According to Gamarra, there’s a greater emphasis on operational reserve requirements during winter and demand flexibility requirements for large energy consumers post-Uri. In EESI’s recent briefing on Fern, he highlighted the role of natural gas storage in maintaining supply and stabilizing prices during such winter storms. Storing natural gas in strategic locations can also help make energy markets more resilient.

“Another mechanism at the system operator level is the demand flexibility and the interconnection standards for large energy consumers,” noted Gamarra, citing the Texas Power Backup Program and freshly-approved Senate Bill 6, a standard defining new interconnection processes for large load customers over 75 megawatts (MW). “It includes demand flexibility requirements, meaning that on demand, these large energy consumers might curtail their consumption or shed or shift some load to help support the operations of the system.”
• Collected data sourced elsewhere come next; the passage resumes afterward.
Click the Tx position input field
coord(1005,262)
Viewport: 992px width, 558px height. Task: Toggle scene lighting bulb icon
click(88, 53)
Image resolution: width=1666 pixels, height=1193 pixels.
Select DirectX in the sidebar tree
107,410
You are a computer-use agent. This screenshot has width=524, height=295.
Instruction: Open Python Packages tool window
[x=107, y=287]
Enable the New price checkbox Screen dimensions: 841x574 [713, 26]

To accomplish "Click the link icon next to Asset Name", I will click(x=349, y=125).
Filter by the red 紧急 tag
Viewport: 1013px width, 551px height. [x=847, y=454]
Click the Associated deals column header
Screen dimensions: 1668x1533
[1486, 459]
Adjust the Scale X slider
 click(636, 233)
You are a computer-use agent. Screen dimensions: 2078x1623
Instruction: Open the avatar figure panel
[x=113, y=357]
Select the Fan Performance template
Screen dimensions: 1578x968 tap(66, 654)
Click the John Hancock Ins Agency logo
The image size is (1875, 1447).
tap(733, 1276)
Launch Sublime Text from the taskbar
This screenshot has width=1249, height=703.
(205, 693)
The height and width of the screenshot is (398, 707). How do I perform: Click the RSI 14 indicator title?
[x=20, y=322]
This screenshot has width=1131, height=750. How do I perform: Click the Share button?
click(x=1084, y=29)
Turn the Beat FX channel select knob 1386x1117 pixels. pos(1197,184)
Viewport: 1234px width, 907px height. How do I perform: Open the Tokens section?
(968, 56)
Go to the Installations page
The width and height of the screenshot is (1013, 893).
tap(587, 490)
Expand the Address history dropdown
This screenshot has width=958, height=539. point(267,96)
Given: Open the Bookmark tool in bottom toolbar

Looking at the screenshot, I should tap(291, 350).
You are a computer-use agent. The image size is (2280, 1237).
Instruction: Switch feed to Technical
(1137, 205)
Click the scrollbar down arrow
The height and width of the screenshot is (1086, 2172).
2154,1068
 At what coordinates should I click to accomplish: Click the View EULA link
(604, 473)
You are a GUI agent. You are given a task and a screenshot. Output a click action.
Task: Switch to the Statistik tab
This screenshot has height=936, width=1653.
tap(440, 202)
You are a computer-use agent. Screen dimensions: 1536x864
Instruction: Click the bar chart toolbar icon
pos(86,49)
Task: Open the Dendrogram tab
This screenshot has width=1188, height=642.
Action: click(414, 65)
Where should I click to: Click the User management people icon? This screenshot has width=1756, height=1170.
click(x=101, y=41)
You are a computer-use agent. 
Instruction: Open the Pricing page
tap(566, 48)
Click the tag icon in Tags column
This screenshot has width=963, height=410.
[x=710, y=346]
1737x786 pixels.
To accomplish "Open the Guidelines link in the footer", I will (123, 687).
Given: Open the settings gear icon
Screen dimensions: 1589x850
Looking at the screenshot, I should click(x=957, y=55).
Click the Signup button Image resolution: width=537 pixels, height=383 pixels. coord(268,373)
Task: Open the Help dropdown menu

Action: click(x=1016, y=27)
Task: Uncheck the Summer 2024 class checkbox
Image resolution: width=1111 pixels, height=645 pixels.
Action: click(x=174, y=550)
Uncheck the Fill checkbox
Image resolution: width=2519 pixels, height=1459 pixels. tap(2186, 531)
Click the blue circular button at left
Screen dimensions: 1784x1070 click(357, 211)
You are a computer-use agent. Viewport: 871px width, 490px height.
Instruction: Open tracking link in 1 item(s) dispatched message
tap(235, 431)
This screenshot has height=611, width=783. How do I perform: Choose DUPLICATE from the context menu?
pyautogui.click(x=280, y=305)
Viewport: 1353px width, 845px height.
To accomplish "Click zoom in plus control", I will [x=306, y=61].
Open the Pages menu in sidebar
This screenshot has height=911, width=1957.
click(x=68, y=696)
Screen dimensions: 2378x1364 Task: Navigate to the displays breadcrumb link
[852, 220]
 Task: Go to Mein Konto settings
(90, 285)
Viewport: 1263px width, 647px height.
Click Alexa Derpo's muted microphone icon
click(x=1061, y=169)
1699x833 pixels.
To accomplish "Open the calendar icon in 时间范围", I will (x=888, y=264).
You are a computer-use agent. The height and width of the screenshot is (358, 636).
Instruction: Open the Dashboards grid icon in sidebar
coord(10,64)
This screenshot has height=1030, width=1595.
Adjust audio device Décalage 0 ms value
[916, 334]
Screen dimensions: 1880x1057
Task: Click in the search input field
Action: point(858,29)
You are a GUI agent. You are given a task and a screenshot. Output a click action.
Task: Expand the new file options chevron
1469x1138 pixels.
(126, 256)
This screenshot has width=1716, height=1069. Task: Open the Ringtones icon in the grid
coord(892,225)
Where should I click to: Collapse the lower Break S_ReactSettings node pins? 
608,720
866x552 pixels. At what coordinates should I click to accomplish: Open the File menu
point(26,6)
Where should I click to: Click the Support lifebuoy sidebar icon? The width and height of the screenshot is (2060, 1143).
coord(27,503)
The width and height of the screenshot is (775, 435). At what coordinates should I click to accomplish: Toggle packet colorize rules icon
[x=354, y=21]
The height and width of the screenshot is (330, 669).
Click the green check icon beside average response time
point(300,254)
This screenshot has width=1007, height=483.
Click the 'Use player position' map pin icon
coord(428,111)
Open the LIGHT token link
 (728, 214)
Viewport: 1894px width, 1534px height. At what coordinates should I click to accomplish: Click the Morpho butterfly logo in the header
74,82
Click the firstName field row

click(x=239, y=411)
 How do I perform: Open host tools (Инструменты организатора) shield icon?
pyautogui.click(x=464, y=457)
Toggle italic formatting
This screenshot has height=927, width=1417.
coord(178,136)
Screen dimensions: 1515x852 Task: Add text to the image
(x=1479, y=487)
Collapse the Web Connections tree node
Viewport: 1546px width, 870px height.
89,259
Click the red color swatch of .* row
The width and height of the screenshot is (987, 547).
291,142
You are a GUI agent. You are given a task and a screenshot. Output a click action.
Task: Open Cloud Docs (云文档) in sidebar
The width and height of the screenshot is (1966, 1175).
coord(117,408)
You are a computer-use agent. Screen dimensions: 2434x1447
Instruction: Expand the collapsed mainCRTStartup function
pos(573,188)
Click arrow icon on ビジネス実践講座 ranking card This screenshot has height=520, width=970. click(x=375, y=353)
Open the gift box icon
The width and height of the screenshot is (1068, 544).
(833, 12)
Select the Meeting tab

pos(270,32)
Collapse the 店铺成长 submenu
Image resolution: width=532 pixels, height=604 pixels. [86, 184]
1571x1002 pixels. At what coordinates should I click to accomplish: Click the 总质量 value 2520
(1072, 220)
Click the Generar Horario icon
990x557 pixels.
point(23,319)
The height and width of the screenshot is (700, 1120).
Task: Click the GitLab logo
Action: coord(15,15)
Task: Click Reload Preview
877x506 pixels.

At the utility level, Gamarra recommends building and maintaining distribution-level assets with resilience in mind, meaning developing distribution systems and looping them instead of keeping them radial. He thinks it’s essential to encourage flexibility for industrial, commercial, and even residential end users with demand response programs.

“It’s also important to protect and prioritize critical infrastructure circuits near water infrastructure or hospitals, and support the deployment of microgrids at critical facilities,” he added.

“I don’t think there is a silver bullet when it comes to resilience,” Gamarra concluded. “I think all technologies have a role to play in the daily operations of power systems.”